● **Quoted passage**

Figure 2 : Evolution of
|| Y || versus the number of Newton
iterations for the test case with only activity correction
Comparing the three algorithms on the test case with only activity
correction , one can see in Figure 2 that:
- The outer fixed-point algorithm requires the fewest Newton iterations
to reach convergence, whereas the inner algorithm requires the most
iterations. The full Newton algorithm requires an intermediate number
of Newton iterations.
- For the tree algorithms, obtaining the solution at a low ionic
strength requires less Newton iteration than at a high ionic strength.
This point is obvious: for this test case, activity corrections are
the only nonlinearity of the problem, and they are less important at a
low ionic strength than at a high ionic strength.
- The outer fixed-point algorithm runs 3 minimization loops for the
situations with both low and high ionic strength. The first loops
converge at 10 (low) and 23 (high) iterations; the second loop
converges at 15 (low) and 29 (high) iterations. The third loop is theconfirmation loop used to check that no changes in the ionic
strength computation occur and then to confirm the convergence of the
algorithm.
Frequency graphs
We plot graphs of the cumulative ratio of the resolutions that converge
within a given number of Newton iterations. According to the graph, the
algorithm that reaches a cumulative frequency of 1 is said to be robust.

● **To do**
Continue the passage comparing the convergence of the three algorithms, starting after its final sentence on frequency graphs.

● **Data extract**

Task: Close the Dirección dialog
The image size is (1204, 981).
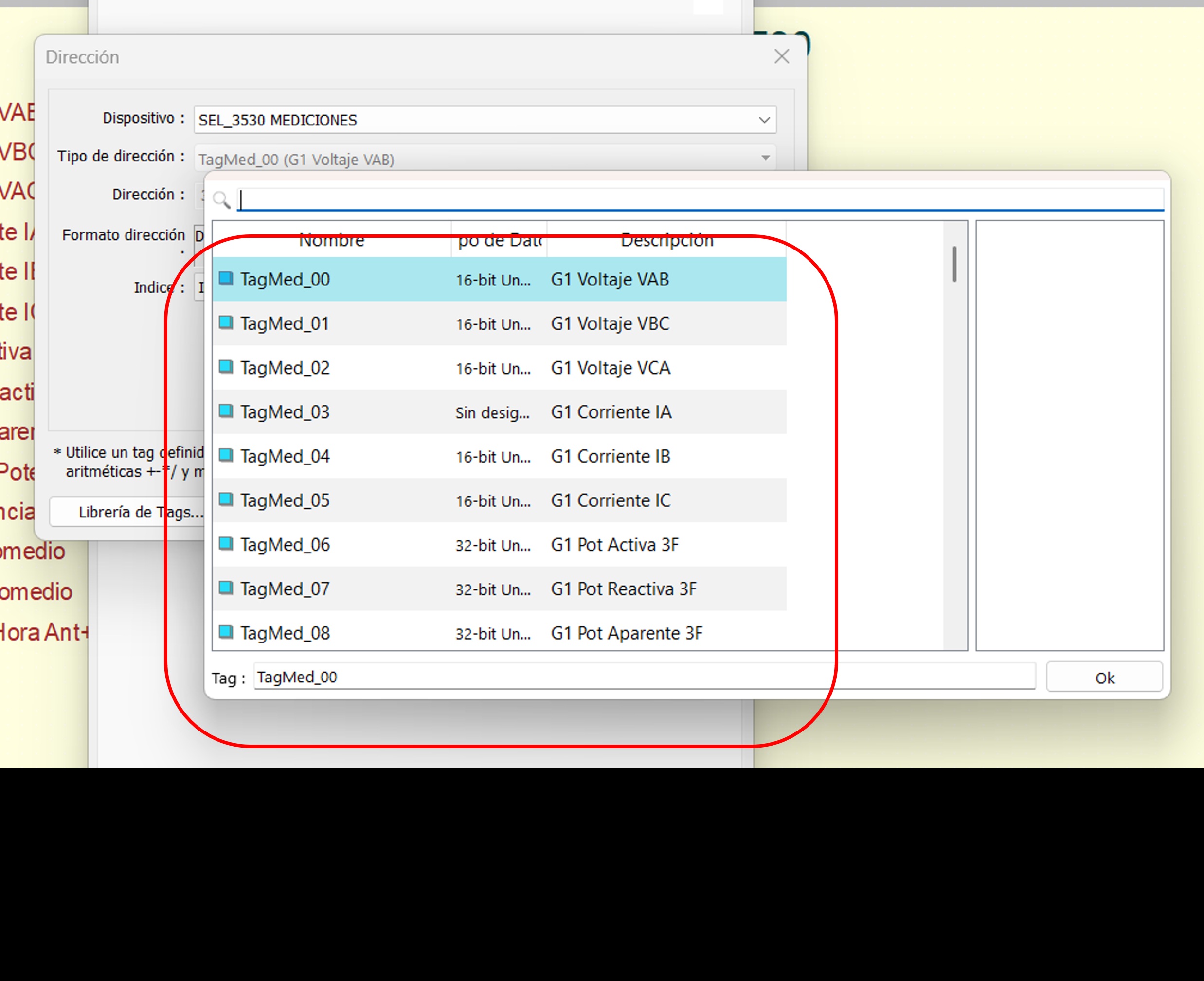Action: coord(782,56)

==

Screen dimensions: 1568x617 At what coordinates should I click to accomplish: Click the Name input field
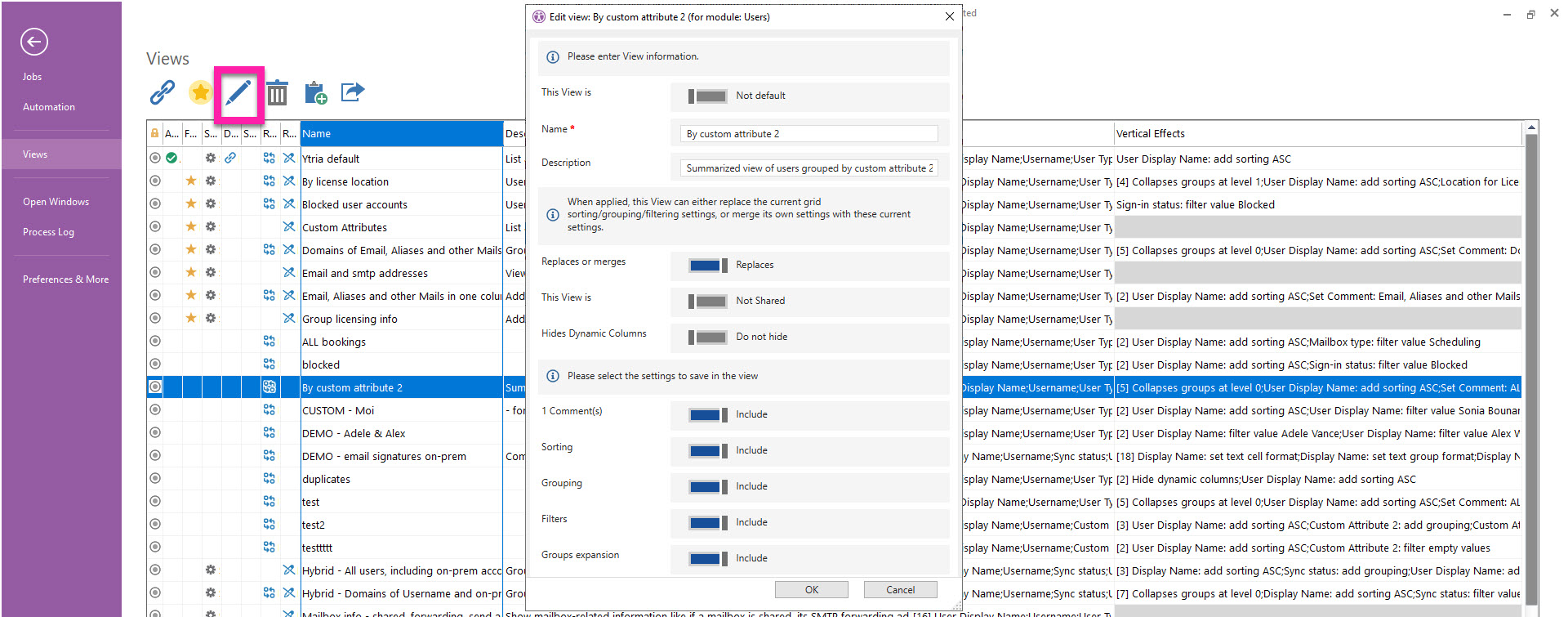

● **Task answer**
The algorithm that reaches a high cumulative frequency for a low number
of Newton iterations is said to be fast.
Test case with only activity
correction
The test case with only activity correction is a simple chemical
test case. It makes sense only for studying the activity correction
algorithms. It is solved by all the algorithms (see Table 5) within 150
Newton iterations (Figure 3). The fastest algorithm is the outer
fixed-point algorithm, regardless of the ionic strength. Moreover, this
algorithm shows a very low sensitivity to the ionic strength by
resolving the low ionic strength case within 24 or 25 iterations and the
high ionic strength case within 21 iterations regardless of the initial
guess. The inner fixed-point and the full Newton algorithms are much
more sensitive to the ionic strength, with significant increases in the
number of iterations required to converge in the case with a high ionic
strength. For this case, we find that the best algorithm is the outer
fixed-point algorithm, and the inner fixed-point algorithm is the worst
according to the number of Newton iterations. Taking the computing time
of one Newton iteration into account (Table 4), we see that the full
Newton algorithm is the slowest and the outer fixed-point algorithm is
the fastest.